まだ24歳という若さはもちろん、私の中では「イギリスと日本のハーフ」という出生が惹かれたポイントになったような気がします(日本で親近感がわいたということもありつつ笑)。ロンドンで活躍中というと、インドの血をGold Pandaを彷彿とさせますが(彼の現在の活動拠点はベルリン)、濃密なオリエンタルな香りにある種のアイデンティティを感じさせる彼とは違い、土地の匂いをあまり感じません。それどころか、MayaのサウンドはハウスやR&B、クラブジャズといったジャンルや時代を超えています。自由な感性から生み出される音は、艶のあるグルーヴ、エッジの効いた低音、それでいて耳に残るキャッチーなメロディと秀逸。
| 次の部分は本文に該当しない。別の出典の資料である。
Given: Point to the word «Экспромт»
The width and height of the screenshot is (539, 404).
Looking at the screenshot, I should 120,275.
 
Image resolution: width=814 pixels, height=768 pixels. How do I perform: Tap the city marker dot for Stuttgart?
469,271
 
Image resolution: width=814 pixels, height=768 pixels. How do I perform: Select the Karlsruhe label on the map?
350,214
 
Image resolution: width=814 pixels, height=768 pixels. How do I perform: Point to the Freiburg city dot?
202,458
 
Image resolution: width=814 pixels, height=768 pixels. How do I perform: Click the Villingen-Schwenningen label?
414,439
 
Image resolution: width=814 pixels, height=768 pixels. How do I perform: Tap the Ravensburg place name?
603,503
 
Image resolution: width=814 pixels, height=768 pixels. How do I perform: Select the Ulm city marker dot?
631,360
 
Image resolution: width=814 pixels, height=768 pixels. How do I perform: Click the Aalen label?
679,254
そして、Mayaの魅力はなんといっても、良質なサウンドを見つけ出すDJとしての審美眼と、時代の潮流をとらえるプロデューサーとしてのセンスではないでしょうか。ゼロからつくり出すだけでなく、既存の音や才能の魅力を増長させる――16歳頃からDJとしての舞台に立ち、英国のフェス“Bestival”などへの出演を果たすなど、着実にキャリアを積んできたからこそ、若手のなかでも早い段階で抜きん出た才能を開花させることができたように思います。

親戚を訪ねて来日した際には、Wombなどの日本のクラブ文化にも触れているそう。シンガーのLena Cullenとタッグを組んだ、エレクト・ユニット“She Is Danger”など別プロジェクトでの創作活動も見逃せません。Mayaのフジロックでの初舞台は、深夜のREMARQUEE。The xx、SBTRKTらが踏んできた舞台で、24歳の気鋭アーティストはどのような世界を見せてくれるのでしょうか?